Data excerpts section start

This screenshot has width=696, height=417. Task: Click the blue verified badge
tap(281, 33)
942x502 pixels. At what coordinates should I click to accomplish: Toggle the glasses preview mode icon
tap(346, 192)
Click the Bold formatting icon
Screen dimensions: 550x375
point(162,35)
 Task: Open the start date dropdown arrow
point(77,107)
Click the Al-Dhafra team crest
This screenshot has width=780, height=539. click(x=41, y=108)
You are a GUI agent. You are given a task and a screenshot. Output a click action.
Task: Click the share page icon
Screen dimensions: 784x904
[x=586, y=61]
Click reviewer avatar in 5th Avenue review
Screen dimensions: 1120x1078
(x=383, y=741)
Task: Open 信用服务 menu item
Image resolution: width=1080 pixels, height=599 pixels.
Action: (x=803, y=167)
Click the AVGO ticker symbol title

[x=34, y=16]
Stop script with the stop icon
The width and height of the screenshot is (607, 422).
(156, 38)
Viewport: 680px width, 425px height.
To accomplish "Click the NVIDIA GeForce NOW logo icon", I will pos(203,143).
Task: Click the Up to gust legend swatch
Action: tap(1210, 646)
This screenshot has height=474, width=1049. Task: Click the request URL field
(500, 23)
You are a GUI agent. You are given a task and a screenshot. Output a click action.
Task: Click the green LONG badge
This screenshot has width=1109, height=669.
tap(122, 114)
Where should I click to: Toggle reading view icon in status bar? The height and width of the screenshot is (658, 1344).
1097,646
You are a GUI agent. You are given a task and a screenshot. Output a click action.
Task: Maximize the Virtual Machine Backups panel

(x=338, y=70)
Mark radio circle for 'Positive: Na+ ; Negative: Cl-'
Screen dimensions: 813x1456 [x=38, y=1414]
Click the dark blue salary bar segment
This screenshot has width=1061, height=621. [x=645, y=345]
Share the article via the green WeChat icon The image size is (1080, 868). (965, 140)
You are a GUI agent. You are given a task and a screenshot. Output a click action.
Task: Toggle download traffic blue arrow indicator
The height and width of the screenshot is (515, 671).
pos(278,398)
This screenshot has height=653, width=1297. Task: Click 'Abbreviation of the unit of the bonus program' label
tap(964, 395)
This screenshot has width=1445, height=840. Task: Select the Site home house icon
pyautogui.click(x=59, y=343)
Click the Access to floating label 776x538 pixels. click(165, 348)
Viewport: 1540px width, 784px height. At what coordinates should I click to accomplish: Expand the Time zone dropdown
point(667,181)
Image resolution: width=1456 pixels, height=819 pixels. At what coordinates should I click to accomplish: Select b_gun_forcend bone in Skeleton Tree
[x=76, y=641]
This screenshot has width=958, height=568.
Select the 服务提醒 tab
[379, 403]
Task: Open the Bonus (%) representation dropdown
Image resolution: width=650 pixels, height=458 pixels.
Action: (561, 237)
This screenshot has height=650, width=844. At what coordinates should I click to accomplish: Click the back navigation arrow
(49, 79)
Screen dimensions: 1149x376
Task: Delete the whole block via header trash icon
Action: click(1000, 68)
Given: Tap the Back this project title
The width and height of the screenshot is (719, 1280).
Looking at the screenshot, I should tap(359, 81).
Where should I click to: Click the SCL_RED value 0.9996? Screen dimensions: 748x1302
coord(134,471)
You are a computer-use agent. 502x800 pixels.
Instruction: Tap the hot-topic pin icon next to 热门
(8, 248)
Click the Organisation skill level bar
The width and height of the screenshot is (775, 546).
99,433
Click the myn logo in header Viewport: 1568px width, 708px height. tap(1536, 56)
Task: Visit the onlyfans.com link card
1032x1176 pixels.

Data excerpts section end

• _Activity_
Return the data above in full. Keep every line exactly as it is.

• _Expected output_
This screenshot has width=696, height=417. Task: Click the blue verified badge
tap(281, 33)
942x502 pixels. At what coordinates should I click to accomplish: Toggle the glasses preview mode icon
tap(346, 192)
Click the Bold formatting icon
Screen dimensions: 550x375
point(162,35)
 Task: Open the start date dropdown arrow
point(77,107)
Click the Al-Dhafra team crest
This screenshot has width=780, height=539. click(x=41, y=108)
You are a GUI agent. You are given a task and a screenshot. Output a click action.
Task: Click the share page icon
Screen dimensions: 784x904
[x=586, y=61]
Click reviewer avatar in 5th Avenue review
Screen dimensions: 1120x1078
(x=383, y=741)
Task: Open 信用服务 menu item
Image resolution: width=1080 pixels, height=599 pixels.
Action: (x=803, y=167)
Click the AVGO ticker symbol title

[x=34, y=16]
Stop script with the stop icon
The width and height of the screenshot is (607, 422).
(156, 38)
Viewport: 680px width, 425px height.
To accomplish "Click the NVIDIA GeForce NOW logo icon", I will pos(203,143).
Task: Click the Up to gust legend swatch
Action: tap(1210, 646)
This screenshot has height=474, width=1049. Task: Click the request URL field
(500, 23)
You are a GUI agent. You are given a task and a screenshot. Output a click action.
Task: Click the green LONG badge
This screenshot has width=1109, height=669.
tap(122, 114)
Where should I click to: Toggle reading view icon in status bar? The height and width of the screenshot is (658, 1344).
1097,646
You are a GUI agent. You are given a task and a screenshot. Output a click action.
Task: Maximize the Virtual Machine Backups panel

(x=338, y=70)
Mark radio circle for 'Positive: Na+ ; Negative: Cl-'
Screen dimensions: 813x1456 [x=38, y=1414]
Click the dark blue salary bar segment
This screenshot has width=1061, height=621. [x=645, y=345]
Share the article via the green WeChat icon The image size is (1080, 868). (965, 140)
You are a GUI agent. You are given a task and a screenshot. Output a click action.
Task: Toggle download traffic blue arrow indicator
The height and width of the screenshot is (515, 671).
pos(278,398)
This screenshot has height=653, width=1297. Task: Click 'Abbreviation of the unit of the bonus program' label
tap(964, 395)
This screenshot has width=1445, height=840. Task: Select the Site home house icon
pyautogui.click(x=59, y=343)
Click the Access to floating label 776x538 pixels. click(165, 348)
Viewport: 1540px width, 784px height. At what coordinates should I click to accomplish: Expand the Time zone dropdown
point(667,181)
Image resolution: width=1456 pixels, height=819 pixels. At what coordinates should I click to accomplish: Select b_gun_forcend bone in Skeleton Tree
[x=76, y=641]
This screenshot has width=958, height=568.
Select the 服务提醒 tab
[379, 403]
Task: Open the Bonus (%) representation dropdown
Image resolution: width=650 pixels, height=458 pixels.
Action: (561, 237)
This screenshot has height=650, width=844. At what coordinates should I click to accomplish: Click the back navigation arrow
(49, 79)
Screen dimensions: 1149x376
Task: Delete the whole block via header trash icon
Action: click(1000, 68)
Given: Tap the Back this project title
The width and height of the screenshot is (719, 1280).
Looking at the screenshot, I should tap(359, 81).
Where should I click to: Click the SCL_RED value 0.9996? Screen dimensions: 748x1302
coord(134,471)
You are a computer-use agent. 502x800 pixels.
Instruction: Tap the hot-topic pin icon next to 热门
(8, 248)
Click the Organisation skill level bar
The width and height of the screenshot is (775, 546).
99,433
Click the myn logo in header Viewport: 1568px width, 708px height. tap(1536, 56)
Task: Visit the onlyfans.com link card
1032x1176 pixels.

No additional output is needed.